HL – Proust serait votre “collection dans la collection”. Vous avez choisi de la présenter dans ce livre par chapitres chronologiques et thématiques, afin de “mettre en lumière les principales étapes de la trajectoire de Proust et de sa création”, sans faire appel à aucune pièce hors de votre collection ni à des reproductions. Le résultat est admirable, mais voilà un défi qui a dû vous demander beaucoup de travail et de souplesse ?

PCL – Oui, peut-être, mais si le résultat plaît aux lecteurs, cela me fait très plaisir ! J’ai eu parfois recours à des pièces complémentaires, qui n’étaient pas exactement le vif du sujet, mais que je pensais pourraient tout de même intéresser le lecteur. Comme j’ai ce livre en tête depuis assez longtemps, j’ai eu le temps de trouver des choses, et l’année dernière, pour le livre, j’ai acheté quelques pièces dont j’avais besoin comme ces cartes postales d’époque, qui sont assez facilement disponibles et se révèlent très utiles pour l’iconographie proustienne. À mon avis, elles sont même précieuses, car très souvent c’est la seule image dont on dispose pour représenter un endroit important de la vie de Proust.

——————————

Pour chacune des affirmations suivantes, indiquez par oui ou par non si elle concorde avec l'extrait proposé, et citez mot pour mot le passage qui le justifie. (a) Le livre présente des reproductions. (b) Des pièces ont été achetées l'année dernière en vue du livre. (c) Les cartes postales d'époque sont difficiles à se procurer.

——————————

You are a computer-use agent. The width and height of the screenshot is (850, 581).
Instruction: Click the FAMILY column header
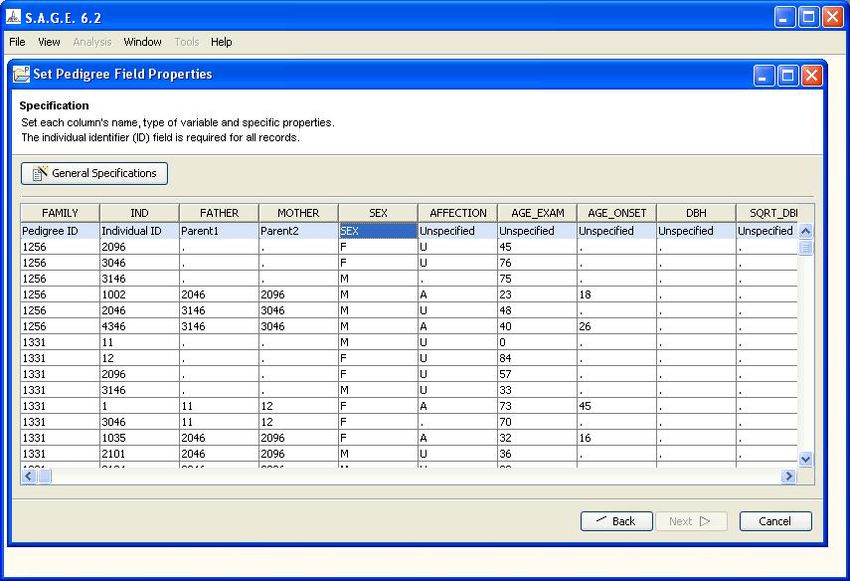coord(60,213)
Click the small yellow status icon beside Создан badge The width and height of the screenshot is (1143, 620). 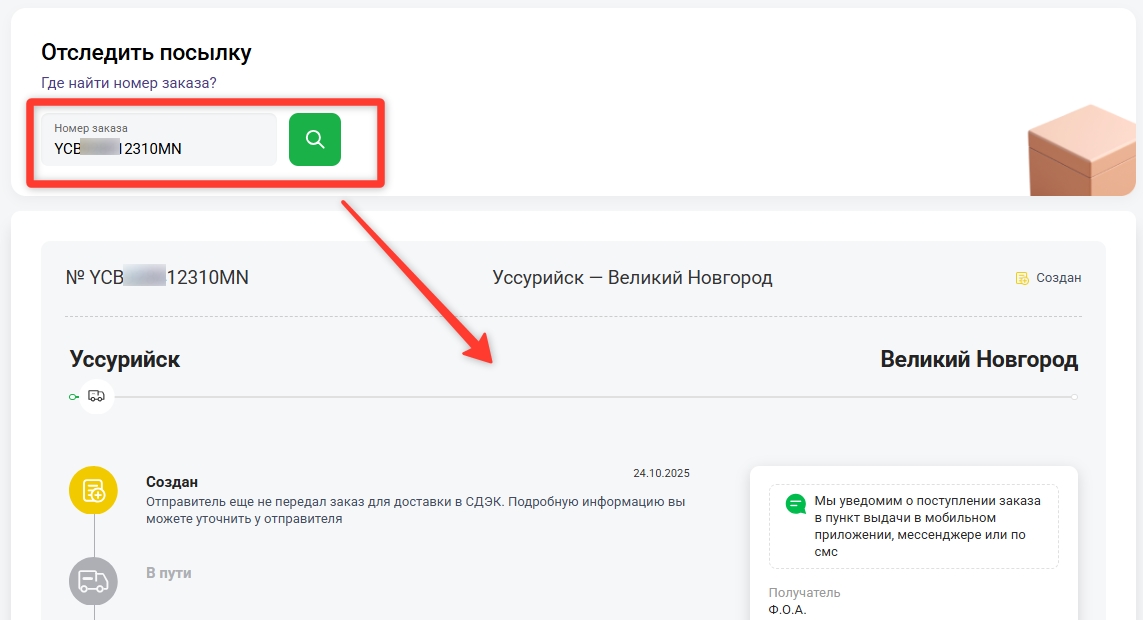point(1021,278)
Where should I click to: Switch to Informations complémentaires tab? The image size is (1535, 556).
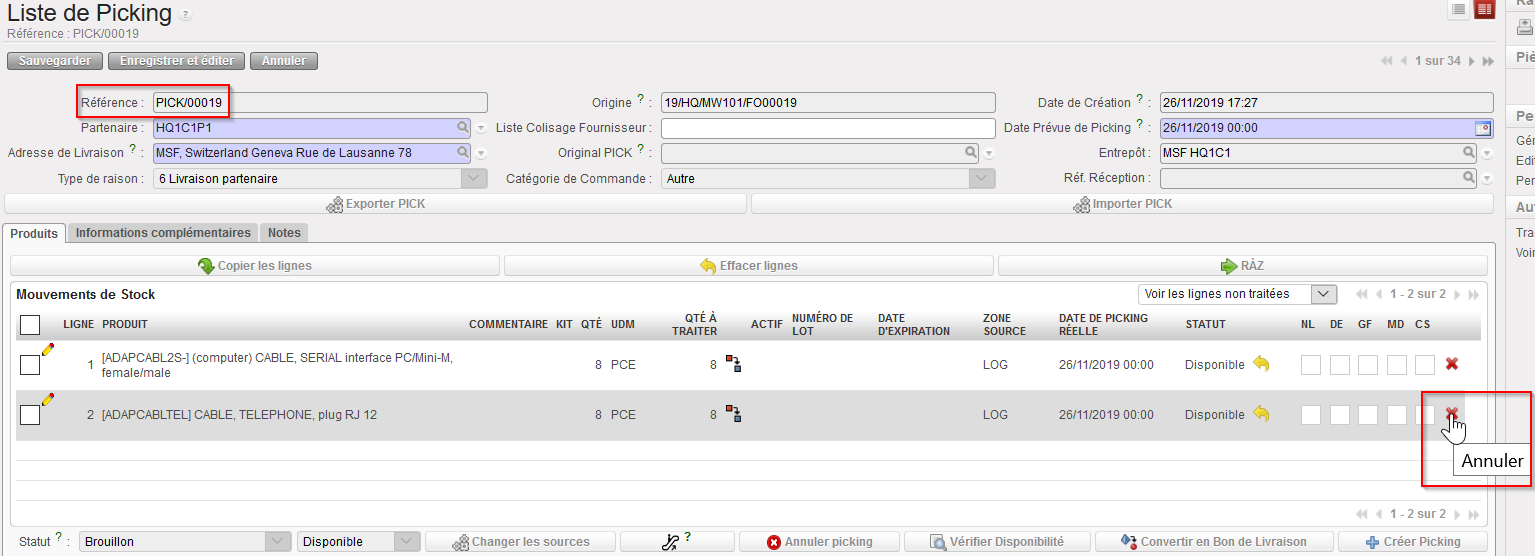[163, 233]
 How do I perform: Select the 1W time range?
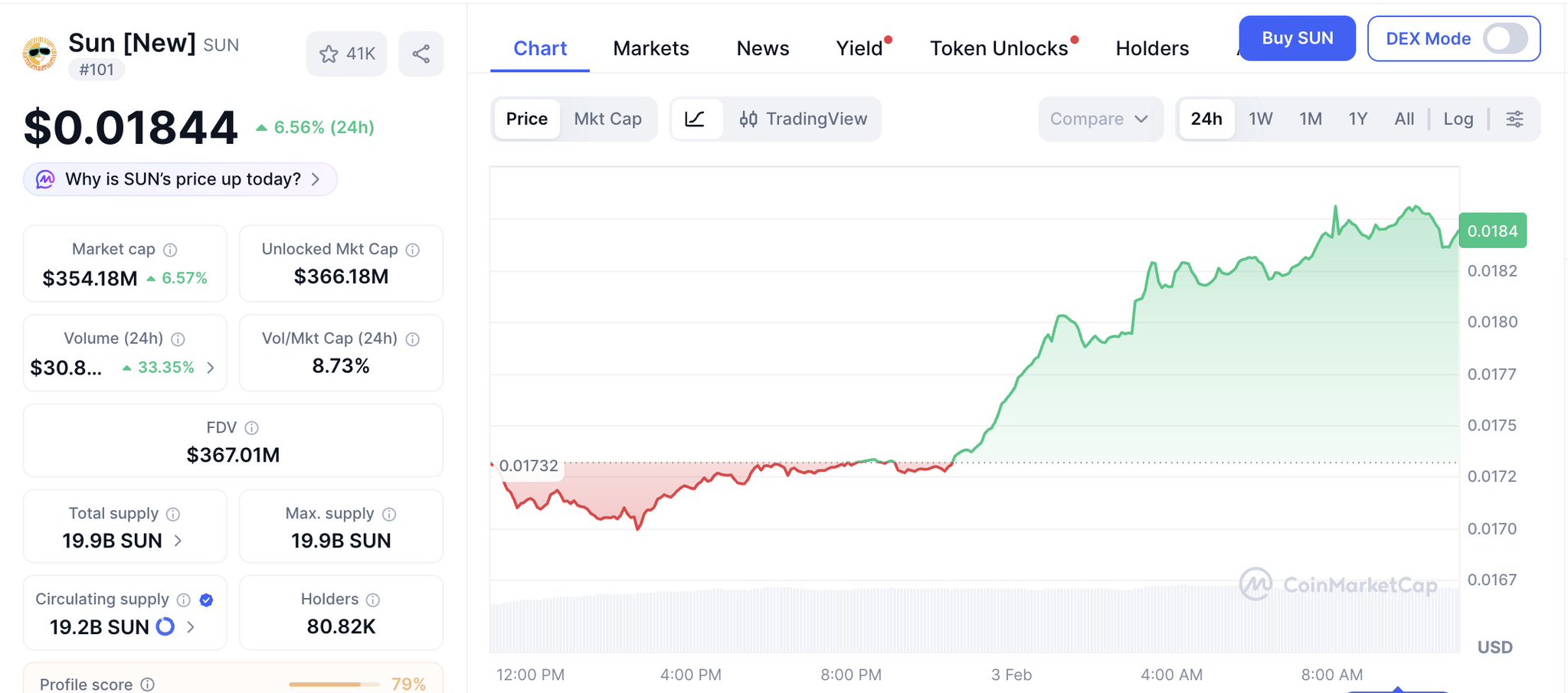click(1260, 119)
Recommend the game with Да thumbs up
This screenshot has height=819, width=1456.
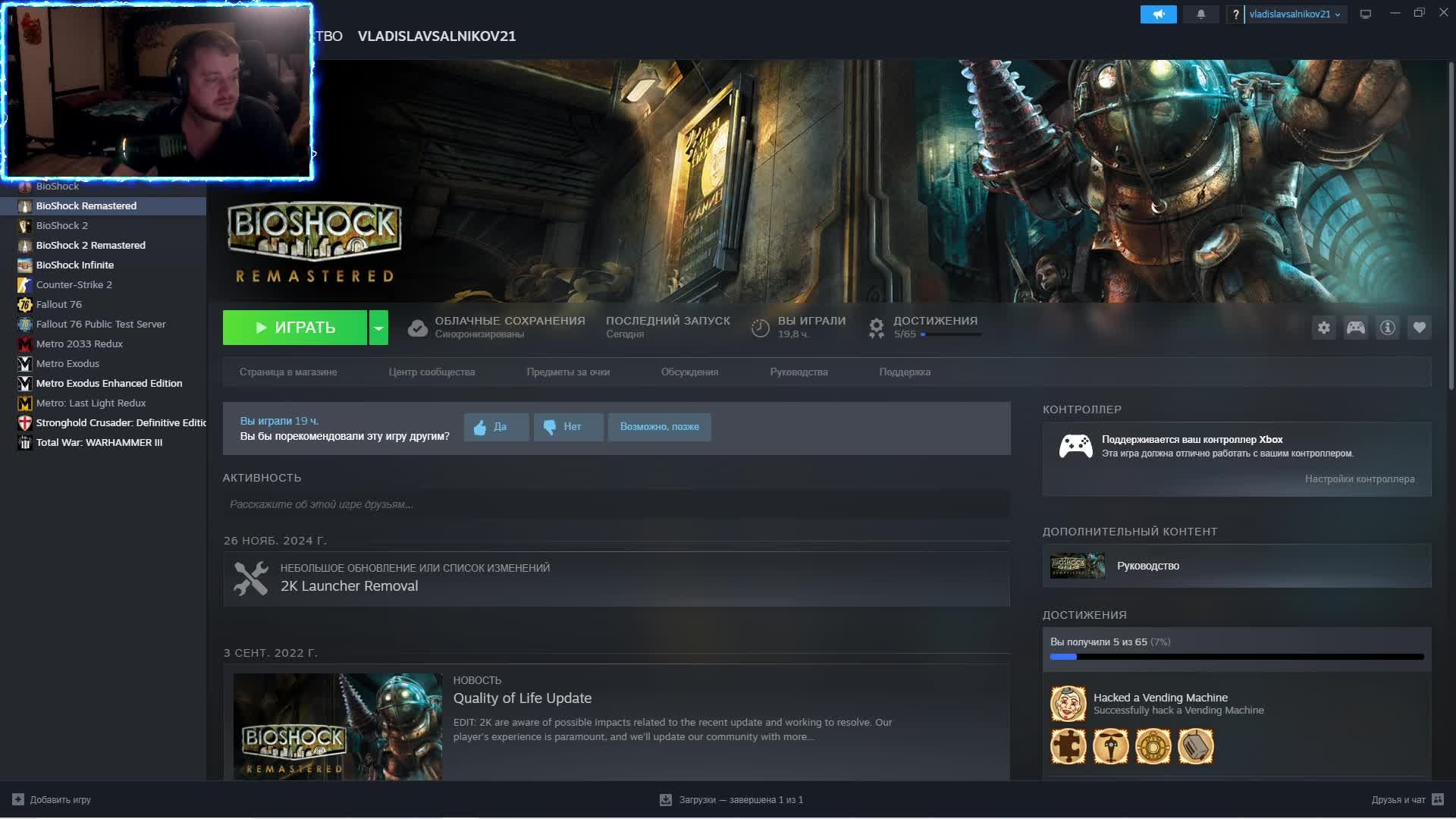496,427
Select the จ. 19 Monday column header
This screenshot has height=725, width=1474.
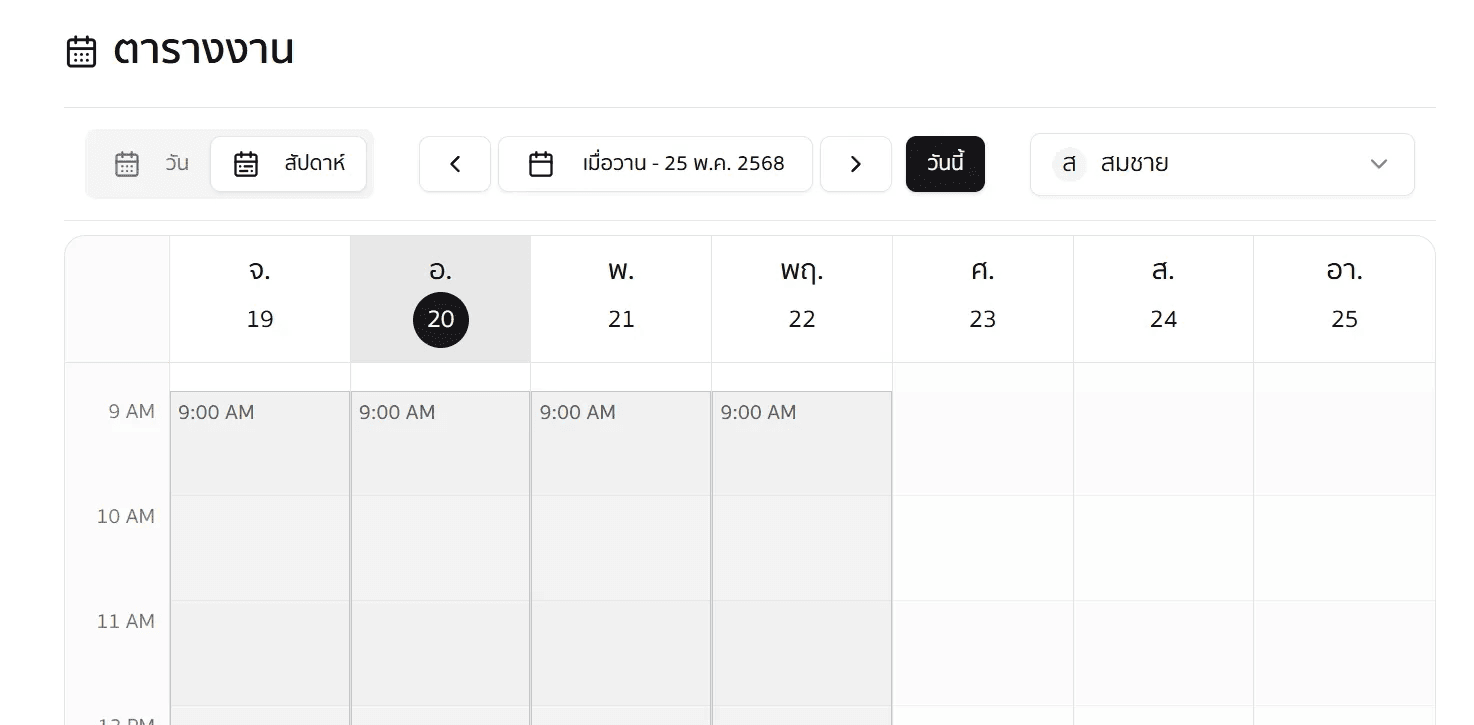[260, 296]
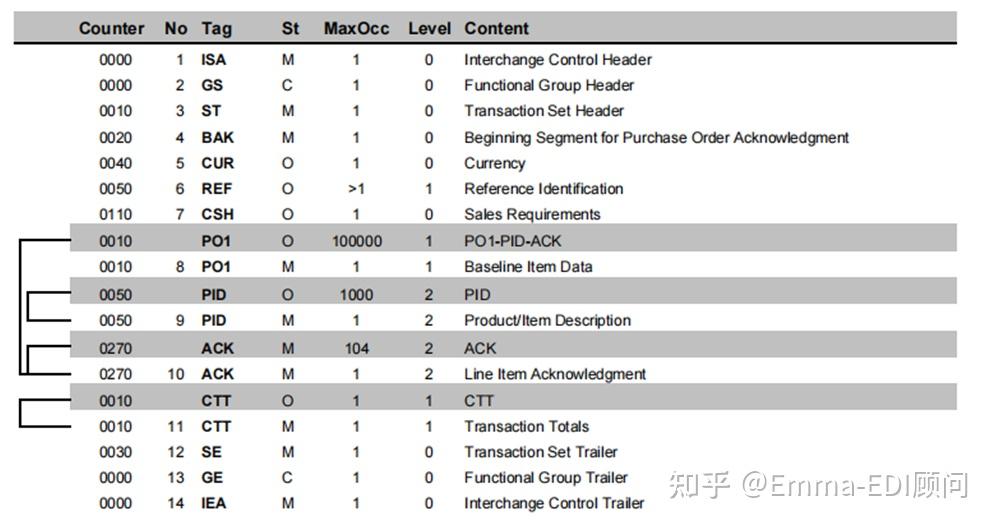Select the CSH Sales Requirements row
The height and width of the screenshot is (526, 995).
click(532, 215)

——————————

== Corrigé de l'exercice ==
(a) Non : « sans faire appel à aucune pièce hors de votre collection ni à des reproductions ».
(b) Oui : « l’année dernière, pour le livre, j’ai acheté quelques pièces dont j’avais besoin ».
(c) Non : « qui sont assez facilement disponibles ».